◆ **SOURCE TEXT**
○ ○ ○ ○ ○

Choose cluster services you want to install. You can choose one of the standard combinations: Core
Hadoop, Real-Time Delivery (previously known as HBase Services), Real-Time Query (which includes HDFS, Hive and Impala), or All Services; these combinations take into account the dependencies between the Hadoop services. Alternatively, you can choose Custom Services, and select the services individually.
                                 
Note:
Some services depend on others; for example, HBase requires HDFS and ZooKeeper.
The Cloudera Management Services, which are added to each package, are Cloudera Manager processes that run to support monitoring and management features in Cloudera Manager. Cloudera Navigator is a system to support enforcement of compliance with company policies for data stored in a Hadoop Distributed File System (HDFS) deployment.

After the selection of the services, customize the role assignments for each node in the cluster. Click Inspect Role Assignments.

On the Database Setup page, enter the information for the Service Monitor, Activity Monitor, Host Monitor, Report Manager, and Hive metastore databases. Click Test Connection to confirm that Cloudera Manager can communicate with the databases. This transaction takes two heartbeats to complete (about 30 seconds with the default heartbeat interval). If the test succeeds in all cases, click Continue; otherwise check and correct the information you have provided for the databases and then try the test again.

On Review Configuration Changes page, confirm the settings entered for file system paths, such as the NameNode Data Directory and the DataNode Data Directory. Supply the name of the mail server (it can be localhost), the mail server user, and the mail recipients.

The wizard starts the services on your cluster.

When all of the services are started, click Continue.

Start the Cloudera Manager Agent

# service cloudera-scm-agent start
Starting cloudera-scm-agent:                               [  OK  ]

Change the Default Administrator Password

Change the default administrator password as soon as beginning to use Cloudera Manager.

○ ○ ○ ○ ○

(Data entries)
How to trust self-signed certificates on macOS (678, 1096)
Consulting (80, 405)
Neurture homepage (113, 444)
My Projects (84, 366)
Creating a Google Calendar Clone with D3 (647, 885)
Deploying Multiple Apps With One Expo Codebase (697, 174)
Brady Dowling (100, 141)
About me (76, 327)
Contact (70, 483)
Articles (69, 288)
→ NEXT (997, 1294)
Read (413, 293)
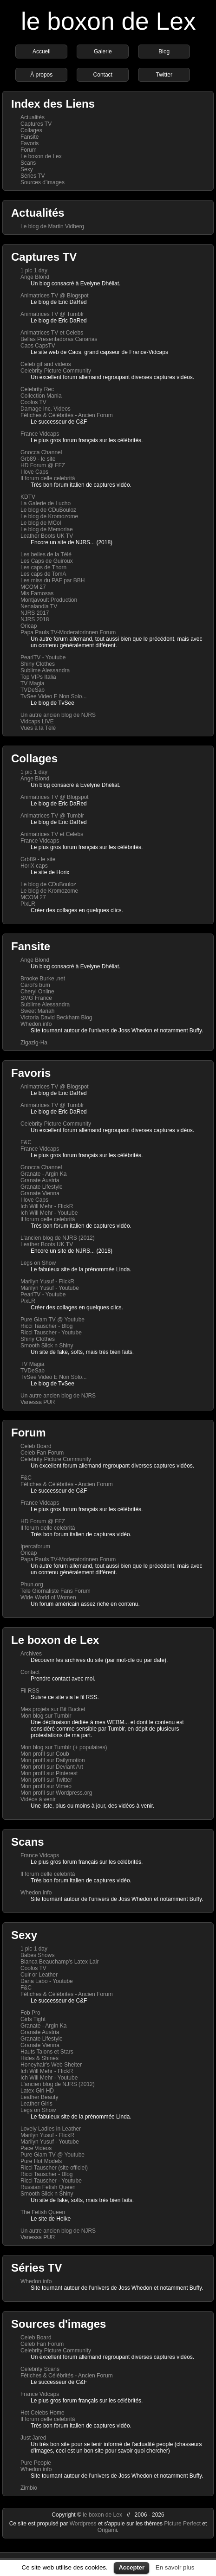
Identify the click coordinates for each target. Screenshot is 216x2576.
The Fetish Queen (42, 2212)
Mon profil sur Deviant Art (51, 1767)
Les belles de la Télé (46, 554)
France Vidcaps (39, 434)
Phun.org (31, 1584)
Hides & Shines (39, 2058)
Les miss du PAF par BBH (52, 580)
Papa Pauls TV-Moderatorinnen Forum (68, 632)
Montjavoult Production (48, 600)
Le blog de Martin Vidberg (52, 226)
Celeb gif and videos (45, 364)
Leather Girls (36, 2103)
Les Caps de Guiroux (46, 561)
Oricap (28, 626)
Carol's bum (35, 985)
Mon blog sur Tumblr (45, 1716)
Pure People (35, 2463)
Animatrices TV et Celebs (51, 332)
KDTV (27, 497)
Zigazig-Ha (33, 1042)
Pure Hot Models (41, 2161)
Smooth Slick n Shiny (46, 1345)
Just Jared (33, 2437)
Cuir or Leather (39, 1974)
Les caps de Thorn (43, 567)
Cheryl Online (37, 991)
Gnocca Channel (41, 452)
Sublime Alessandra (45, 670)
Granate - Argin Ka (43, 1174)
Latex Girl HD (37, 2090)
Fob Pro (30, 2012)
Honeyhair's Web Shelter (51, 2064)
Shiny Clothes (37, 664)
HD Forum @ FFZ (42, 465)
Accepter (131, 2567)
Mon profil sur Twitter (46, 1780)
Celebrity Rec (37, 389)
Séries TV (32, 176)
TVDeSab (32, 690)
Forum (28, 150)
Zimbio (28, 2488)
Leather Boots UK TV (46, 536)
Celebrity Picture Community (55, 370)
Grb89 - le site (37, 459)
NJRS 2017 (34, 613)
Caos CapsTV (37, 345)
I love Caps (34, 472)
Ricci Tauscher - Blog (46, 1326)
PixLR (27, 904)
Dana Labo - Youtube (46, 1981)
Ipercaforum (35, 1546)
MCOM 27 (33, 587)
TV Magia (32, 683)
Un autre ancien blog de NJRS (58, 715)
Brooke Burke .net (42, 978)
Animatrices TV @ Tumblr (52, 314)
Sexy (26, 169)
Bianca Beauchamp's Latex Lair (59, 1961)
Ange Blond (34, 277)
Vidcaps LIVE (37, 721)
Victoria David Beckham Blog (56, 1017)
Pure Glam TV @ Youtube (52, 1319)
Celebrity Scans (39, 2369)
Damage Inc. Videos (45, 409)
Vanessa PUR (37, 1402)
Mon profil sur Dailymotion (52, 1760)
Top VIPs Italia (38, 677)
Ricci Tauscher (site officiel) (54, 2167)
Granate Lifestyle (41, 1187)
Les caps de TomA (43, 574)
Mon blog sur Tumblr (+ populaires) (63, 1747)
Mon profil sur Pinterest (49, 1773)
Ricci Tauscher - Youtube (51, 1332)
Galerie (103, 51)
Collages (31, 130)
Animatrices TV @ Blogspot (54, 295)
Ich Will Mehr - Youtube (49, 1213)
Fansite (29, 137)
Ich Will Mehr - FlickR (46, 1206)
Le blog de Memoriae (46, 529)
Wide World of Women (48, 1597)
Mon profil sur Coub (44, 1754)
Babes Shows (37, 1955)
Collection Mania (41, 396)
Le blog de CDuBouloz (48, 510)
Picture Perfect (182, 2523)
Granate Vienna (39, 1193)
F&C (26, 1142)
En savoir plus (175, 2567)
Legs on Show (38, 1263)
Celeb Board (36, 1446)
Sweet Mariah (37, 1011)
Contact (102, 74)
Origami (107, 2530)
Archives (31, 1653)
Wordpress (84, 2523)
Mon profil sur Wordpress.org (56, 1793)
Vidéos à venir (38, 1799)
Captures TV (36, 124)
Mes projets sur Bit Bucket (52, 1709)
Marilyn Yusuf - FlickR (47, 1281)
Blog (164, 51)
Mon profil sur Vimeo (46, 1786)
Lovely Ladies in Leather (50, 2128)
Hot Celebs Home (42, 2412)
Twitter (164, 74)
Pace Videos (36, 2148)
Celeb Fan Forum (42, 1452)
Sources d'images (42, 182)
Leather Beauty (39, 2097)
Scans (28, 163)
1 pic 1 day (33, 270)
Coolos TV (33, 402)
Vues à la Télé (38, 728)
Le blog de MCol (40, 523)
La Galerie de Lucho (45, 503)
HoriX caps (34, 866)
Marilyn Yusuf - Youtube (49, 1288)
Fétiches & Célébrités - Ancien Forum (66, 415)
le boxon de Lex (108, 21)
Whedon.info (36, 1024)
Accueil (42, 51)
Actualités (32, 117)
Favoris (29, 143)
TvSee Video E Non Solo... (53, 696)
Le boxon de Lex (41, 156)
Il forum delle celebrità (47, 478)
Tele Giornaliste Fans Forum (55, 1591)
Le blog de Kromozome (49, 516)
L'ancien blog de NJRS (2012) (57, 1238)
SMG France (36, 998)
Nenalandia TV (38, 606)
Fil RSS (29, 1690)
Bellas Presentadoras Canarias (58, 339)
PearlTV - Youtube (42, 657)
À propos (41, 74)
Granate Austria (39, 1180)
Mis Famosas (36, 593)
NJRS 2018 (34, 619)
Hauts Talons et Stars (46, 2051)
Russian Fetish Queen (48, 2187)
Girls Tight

○ ○ ○ ○ ○

◆ **WHAT IS REQUIRED**
Answer these questions from the Cloudera Manager setup text:
1. Which services does the Real-Time Query combination include?
2. With the default heartbeat interval, about how long does the Test Connection transaction take?
3. What command starts the Cloudera Manager Agent?
Nothing in the listing is needed here.

◆ **TASK OUTPUT**
1. HDFS, Hive and Impala.
2. About 30 seconds (two heartbeats).
3. service cloudera-scm-agent start